> EXERCISE GOAL: List every line from the one containing "Given: Click the 01 number badge" down to the one containing "will [22, 612].", both included, as a numbered list with blank lines left out. Give only these lines.

# # #

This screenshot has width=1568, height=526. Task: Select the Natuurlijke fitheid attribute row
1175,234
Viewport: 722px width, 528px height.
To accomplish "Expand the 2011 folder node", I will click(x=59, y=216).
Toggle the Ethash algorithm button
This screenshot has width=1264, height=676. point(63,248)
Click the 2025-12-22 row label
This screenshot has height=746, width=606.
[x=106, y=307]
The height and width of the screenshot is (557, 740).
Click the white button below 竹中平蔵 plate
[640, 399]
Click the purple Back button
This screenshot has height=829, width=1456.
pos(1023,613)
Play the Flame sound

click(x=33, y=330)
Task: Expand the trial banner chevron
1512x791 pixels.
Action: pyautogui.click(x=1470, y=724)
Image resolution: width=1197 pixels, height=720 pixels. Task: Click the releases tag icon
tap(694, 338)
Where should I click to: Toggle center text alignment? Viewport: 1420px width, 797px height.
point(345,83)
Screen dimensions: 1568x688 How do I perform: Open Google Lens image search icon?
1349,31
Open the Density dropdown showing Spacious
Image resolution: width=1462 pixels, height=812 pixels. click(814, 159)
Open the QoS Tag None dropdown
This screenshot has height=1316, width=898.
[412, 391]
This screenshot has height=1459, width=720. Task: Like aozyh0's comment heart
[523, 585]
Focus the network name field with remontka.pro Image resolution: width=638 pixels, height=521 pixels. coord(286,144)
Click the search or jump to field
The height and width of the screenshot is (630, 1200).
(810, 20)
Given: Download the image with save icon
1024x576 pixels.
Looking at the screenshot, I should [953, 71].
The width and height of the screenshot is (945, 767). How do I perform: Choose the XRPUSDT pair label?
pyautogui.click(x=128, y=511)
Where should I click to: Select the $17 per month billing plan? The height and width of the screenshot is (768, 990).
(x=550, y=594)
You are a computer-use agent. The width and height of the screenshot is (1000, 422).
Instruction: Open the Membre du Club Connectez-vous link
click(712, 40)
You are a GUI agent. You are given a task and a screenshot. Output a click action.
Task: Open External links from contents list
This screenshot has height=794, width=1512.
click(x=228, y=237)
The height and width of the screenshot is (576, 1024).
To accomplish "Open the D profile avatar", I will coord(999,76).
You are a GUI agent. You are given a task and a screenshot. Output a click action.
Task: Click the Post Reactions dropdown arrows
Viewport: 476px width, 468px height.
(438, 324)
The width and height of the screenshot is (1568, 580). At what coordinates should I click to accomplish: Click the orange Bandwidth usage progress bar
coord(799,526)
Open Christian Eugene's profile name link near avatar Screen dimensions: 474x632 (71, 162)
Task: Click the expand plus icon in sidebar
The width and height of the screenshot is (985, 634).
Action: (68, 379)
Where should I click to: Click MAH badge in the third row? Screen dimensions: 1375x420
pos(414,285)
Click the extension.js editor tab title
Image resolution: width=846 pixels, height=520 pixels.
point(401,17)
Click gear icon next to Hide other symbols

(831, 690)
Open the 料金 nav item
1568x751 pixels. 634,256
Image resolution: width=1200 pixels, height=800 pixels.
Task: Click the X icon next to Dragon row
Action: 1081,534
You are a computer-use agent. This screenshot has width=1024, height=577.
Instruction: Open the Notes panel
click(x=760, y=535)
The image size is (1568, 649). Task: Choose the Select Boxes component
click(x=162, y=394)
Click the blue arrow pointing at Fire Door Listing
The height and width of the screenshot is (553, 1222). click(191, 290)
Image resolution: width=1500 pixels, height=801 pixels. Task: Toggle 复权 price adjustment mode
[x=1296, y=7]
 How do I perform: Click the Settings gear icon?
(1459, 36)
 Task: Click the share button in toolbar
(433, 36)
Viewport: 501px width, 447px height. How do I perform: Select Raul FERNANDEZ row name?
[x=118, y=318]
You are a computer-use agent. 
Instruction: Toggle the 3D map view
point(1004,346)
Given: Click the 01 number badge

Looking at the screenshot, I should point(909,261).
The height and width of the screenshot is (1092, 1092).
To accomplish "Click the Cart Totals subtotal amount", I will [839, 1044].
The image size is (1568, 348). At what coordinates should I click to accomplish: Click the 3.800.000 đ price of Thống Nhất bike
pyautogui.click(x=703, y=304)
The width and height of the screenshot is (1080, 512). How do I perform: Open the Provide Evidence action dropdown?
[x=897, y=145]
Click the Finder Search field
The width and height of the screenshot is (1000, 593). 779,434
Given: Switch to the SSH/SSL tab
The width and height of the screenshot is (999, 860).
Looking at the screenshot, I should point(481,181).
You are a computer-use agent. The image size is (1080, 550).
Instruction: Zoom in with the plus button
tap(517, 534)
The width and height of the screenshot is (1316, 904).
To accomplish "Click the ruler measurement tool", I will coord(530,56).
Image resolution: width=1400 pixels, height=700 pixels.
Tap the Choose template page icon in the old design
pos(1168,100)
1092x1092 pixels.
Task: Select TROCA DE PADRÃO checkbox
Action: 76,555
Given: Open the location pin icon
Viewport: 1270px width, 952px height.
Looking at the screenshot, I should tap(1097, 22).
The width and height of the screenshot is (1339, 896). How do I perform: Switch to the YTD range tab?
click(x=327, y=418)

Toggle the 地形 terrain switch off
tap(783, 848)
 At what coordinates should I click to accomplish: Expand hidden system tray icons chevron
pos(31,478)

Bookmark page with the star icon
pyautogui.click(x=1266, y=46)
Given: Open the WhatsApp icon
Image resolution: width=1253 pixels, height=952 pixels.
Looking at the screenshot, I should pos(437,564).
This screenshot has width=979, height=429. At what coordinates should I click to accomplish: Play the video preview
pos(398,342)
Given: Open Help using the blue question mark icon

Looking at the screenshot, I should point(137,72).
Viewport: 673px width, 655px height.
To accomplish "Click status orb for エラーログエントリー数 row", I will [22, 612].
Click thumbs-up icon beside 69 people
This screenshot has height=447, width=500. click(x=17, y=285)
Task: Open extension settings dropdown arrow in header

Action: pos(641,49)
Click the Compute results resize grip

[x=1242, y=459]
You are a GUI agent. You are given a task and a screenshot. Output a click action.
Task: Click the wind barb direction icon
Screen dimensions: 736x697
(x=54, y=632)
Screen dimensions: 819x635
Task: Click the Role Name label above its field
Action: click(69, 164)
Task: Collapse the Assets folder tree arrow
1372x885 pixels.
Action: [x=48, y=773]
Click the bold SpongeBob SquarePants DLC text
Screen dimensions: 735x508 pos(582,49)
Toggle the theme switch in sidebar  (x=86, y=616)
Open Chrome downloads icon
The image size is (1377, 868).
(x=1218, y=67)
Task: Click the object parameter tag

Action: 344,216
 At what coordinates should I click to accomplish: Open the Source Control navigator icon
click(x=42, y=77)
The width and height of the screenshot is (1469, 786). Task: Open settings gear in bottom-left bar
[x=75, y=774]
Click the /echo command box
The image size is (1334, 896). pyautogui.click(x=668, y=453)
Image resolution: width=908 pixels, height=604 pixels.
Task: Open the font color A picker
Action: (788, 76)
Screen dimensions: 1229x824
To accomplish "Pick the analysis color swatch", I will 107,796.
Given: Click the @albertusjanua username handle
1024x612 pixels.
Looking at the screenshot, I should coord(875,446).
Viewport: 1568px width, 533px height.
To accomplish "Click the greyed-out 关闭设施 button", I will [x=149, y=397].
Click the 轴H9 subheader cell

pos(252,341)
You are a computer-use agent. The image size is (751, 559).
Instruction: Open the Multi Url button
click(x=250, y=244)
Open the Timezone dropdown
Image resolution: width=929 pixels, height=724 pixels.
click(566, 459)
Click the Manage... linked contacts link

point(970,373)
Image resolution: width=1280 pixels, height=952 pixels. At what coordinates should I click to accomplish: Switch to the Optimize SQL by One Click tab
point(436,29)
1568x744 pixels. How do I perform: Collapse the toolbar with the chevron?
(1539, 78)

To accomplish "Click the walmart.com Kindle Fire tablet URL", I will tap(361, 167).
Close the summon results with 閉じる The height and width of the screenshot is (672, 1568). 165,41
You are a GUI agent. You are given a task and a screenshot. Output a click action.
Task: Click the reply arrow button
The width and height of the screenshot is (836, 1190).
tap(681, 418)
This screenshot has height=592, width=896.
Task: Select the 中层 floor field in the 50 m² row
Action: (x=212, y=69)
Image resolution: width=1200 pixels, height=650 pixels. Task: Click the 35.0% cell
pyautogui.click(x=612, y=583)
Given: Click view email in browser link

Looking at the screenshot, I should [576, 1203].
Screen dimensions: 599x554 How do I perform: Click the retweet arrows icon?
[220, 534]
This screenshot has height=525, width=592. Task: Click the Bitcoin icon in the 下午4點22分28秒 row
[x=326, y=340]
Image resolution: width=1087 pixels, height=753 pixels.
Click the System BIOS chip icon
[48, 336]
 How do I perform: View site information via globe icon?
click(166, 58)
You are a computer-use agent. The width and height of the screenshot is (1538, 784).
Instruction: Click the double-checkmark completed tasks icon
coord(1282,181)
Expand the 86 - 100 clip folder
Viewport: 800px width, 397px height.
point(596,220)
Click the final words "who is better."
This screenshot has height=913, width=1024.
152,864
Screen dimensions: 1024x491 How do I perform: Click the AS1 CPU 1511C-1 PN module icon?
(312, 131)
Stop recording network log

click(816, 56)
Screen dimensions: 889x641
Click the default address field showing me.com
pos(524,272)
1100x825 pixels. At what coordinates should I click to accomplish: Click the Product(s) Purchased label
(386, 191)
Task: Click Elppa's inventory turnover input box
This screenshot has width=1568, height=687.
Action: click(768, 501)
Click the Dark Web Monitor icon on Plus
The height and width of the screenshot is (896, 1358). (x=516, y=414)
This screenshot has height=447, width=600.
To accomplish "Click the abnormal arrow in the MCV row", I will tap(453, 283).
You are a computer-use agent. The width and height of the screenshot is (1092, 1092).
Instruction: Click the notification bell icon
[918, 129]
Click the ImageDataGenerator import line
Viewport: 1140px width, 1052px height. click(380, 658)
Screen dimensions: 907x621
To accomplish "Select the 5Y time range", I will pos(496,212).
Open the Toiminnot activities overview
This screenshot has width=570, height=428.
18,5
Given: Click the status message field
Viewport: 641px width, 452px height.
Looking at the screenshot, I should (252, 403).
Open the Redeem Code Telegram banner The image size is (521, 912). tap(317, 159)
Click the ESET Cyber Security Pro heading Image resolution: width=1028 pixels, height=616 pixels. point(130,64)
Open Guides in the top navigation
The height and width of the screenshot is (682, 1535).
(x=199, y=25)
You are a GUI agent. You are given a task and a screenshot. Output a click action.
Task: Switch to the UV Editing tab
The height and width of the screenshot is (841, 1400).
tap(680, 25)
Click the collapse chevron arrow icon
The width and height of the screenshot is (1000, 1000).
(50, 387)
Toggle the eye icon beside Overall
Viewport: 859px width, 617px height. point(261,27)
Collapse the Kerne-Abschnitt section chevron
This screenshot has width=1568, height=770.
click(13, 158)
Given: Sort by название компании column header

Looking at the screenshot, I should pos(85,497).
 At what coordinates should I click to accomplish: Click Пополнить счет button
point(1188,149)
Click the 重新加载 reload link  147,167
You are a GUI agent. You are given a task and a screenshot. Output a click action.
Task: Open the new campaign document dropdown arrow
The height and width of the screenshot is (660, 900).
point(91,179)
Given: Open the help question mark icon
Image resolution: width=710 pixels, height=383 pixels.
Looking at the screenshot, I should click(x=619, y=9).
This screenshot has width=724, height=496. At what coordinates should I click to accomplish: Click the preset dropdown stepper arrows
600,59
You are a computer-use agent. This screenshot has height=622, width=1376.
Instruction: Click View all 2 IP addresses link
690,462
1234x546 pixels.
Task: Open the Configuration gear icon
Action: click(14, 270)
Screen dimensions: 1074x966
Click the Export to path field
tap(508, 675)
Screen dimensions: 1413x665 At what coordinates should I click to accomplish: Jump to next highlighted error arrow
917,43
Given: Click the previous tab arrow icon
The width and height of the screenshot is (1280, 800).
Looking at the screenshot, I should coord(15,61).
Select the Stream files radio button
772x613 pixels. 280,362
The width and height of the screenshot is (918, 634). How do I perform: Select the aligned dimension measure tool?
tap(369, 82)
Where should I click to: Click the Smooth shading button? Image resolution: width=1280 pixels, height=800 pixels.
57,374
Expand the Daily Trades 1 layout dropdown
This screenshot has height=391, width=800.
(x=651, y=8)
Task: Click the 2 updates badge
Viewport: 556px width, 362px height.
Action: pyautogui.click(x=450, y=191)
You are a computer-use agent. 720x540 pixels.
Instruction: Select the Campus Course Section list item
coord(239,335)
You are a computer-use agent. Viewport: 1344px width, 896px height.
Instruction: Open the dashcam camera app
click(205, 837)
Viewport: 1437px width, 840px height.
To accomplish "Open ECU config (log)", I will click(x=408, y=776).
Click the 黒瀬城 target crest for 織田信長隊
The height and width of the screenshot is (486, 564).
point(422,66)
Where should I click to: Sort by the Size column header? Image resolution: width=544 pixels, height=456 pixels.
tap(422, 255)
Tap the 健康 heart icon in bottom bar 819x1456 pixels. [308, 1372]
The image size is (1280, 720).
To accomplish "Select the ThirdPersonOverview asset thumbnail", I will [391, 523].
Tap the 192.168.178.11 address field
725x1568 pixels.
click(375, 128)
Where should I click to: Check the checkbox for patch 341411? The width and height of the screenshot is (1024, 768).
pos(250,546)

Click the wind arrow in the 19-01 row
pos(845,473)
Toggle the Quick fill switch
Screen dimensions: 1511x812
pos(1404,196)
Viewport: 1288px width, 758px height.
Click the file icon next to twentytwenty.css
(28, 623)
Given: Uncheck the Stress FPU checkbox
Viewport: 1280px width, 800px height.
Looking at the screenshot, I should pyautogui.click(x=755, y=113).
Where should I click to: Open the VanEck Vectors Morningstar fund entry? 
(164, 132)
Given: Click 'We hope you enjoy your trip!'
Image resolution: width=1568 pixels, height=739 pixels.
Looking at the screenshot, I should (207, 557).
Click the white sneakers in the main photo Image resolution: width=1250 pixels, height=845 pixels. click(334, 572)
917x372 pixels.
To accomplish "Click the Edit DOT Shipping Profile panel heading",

# # #

> COMPLETED EXERCISE:
1. Given: Click the 01 number badge
2. Looking at the screenshot, I should point(909,261).
3. The height and width of the screenshot is (1092, 1092).
4. To accomplish "Click the Cart Totals subtotal amount", I will [839, 1044].
5. The image size is (1568, 348). At what coordinates should I click to accomplish: Click the 3.800.000 đ price of Thống Nhất bike
6. pyautogui.click(x=703, y=304)
7. The width and height of the screenshot is (1080, 512). How do I perform: Open the Provide Evidence action dropdown?
8. [x=897, y=145]
9. Click the Finder Search field
10. The width and height of the screenshot is (1000, 593). 779,434
11. Given: Switch to the SSH/SSL tab
12. The width and height of the screenshot is (999, 860).
13. Looking at the screenshot, I should point(481,181).
14. You are a computer-use agent. The image size is (1080, 550).
15. Instruction: Zoom in with the plus button
16. tap(517, 534)
17. The width and height of the screenshot is (1316, 904).
18. To accomplish "Click the ruler measurement tool", I will coord(530,56).
19. Image resolution: width=1400 pixels, height=700 pixels.
20. Tap the Choose template page icon in the old design
21. pos(1168,100)
22. 1092x1092 pixels.
23. Task: Select TROCA DE PADRÃO checkbox
24. Action: 76,555
25. Given: Open the location pin icon
26. Viewport: 1270px width, 952px height.
27. Looking at the screenshot, I should tap(1097, 22).
28. The width and height of the screenshot is (1339, 896). How do I perform: Switch to the YTD range tab?
29. click(x=327, y=418)
30. Toggle the 地形 terrain switch off
31. tap(783, 848)
32.  At what coordinates should I click to accomplish: Expand hidden system tray icons chevron
33. pos(31,478)
34. Bookmark page with the star icon
35. pyautogui.click(x=1266, y=46)
36. Given: Open the WhatsApp icon
37. Image resolution: width=1253 pixels, height=952 pixels.
38. Looking at the screenshot, I should pos(437,564).
39. This screenshot has width=979, height=429. At what coordinates should I click to accomplish: Play the video preview
40. pos(398,342)
41. Given: Open Help using the blue question mark icon
42. Looking at the screenshot, I should point(137,72).
43. Viewport: 673px width, 655px height.
44. To accomplish "Click status orb for エラーログエントリー数 row", I will [22, 612].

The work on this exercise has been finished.